▶ _Input for this task_:
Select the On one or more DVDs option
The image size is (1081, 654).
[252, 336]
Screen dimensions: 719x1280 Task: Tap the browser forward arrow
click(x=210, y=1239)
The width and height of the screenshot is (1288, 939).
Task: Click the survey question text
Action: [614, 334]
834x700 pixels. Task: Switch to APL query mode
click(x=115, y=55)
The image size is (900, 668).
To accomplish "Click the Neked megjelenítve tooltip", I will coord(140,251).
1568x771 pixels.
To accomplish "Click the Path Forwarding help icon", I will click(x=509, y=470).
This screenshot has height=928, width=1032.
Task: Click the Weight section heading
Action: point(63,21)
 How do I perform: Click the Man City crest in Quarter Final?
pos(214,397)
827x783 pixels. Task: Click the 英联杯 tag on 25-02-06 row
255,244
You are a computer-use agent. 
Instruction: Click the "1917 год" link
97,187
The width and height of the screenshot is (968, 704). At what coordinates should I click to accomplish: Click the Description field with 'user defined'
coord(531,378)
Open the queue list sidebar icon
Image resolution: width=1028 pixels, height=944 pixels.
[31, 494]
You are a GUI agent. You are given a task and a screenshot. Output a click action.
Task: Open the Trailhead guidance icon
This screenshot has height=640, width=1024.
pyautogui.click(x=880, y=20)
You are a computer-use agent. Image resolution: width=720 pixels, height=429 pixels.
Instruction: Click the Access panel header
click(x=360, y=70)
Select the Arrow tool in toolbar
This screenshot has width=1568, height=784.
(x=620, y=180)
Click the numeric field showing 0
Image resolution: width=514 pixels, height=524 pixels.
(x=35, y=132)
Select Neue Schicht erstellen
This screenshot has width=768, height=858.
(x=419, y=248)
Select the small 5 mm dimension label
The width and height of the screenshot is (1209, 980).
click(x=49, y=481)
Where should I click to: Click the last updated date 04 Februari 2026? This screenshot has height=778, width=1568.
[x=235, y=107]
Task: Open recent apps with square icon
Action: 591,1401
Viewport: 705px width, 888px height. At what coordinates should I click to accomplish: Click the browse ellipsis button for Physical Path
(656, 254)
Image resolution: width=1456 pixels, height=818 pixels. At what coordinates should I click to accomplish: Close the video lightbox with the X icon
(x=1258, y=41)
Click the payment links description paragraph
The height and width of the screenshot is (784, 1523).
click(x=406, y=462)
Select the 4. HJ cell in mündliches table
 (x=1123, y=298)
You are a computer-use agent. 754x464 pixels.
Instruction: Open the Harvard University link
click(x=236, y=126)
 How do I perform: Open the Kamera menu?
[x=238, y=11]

▶ _Aim of the exercise_:
Return the whole listing, keeping each word as it stands.

▶ _Answer area_:
Select the On one or more DVDs option
The image size is (1081, 654).
[252, 336]
Screen dimensions: 719x1280 Task: Tap the browser forward arrow
click(x=210, y=1239)
The width and height of the screenshot is (1288, 939).
Task: Click the survey question text
Action: [614, 334]
834x700 pixels. Task: Switch to APL query mode
click(x=115, y=55)
The image size is (900, 668).
To accomplish "Click the Neked megjelenítve tooltip", I will coord(140,251).
1568x771 pixels.
To accomplish "Click the Path Forwarding help icon", I will click(x=509, y=470).
This screenshot has height=928, width=1032.
Task: Click the Weight section heading
Action: point(63,21)
 How do I perform: Click the Man City crest in Quarter Final?
pos(214,397)
827x783 pixels. Task: Click the 英联杯 tag on 25-02-06 row
255,244
You are a computer-use agent. 
Instruction: Click the "1917 год" link
97,187
The width and height of the screenshot is (968, 704). At what coordinates should I click to accomplish: Click the Description field with 'user defined'
coord(531,378)
Open the queue list sidebar icon
Image resolution: width=1028 pixels, height=944 pixels.
[31, 494]
You are a GUI agent. You are given a task and a screenshot. Output a click action.
Task: Open the Trailhead guidance icon
This screenshot has height=640, width=1024.
pyautogui.click(x=880, y=20)
You are a computer-use agent. Image resolution: width=720 pixels, height=429 pixels.
Instruction: Click the Access panel header
click(x=360, y=70)
Select the Arrow tool in toolbar
This screenshot has width=1568, height=784.
(x=620, y=180)
Click the numeric field showing 0
Image resolution: width=514 pixels, height=524 pixels.
(x=35, y=132)
Select Neue Schicht erstellen
This screenshot has width=768, height=858.
(x=419, y=248)
Select the small 5 mm dimension label
The width and height of the screenshot is (1209, 980).
click(x=49, y=481)
Where should I click to: Click the last updated date 04 Februari 2026? This screenshot has height=778, width=1568.
[x=235, y=107]
Task: Open recent apps with square icon
Action: 591,1401
Viewport: 705px width, 888px height. At what coordinates should I click to accomplish: Click the browse ellipsis button for Physical Path
(656, 254)
Image resolution: width=1456 pixels, height=818 pixels. At what coordinates should I click to accomplish: Close the video lightbox with the X icon
(x=1258, y=41)
Click the payment links description paragraph
The height and width of the screenshot is (784, 1523).
click(x=406, y=462)
Select the 4. HJ cell in mündliches table
 (x=1123, y=298)
You are a computer-use agent. 754x464 pixels.
Instruction: Open the Harvard University link
click(x=236, y=126)
 How do I perform: Open the Kamera menu?
[x=238, y=11]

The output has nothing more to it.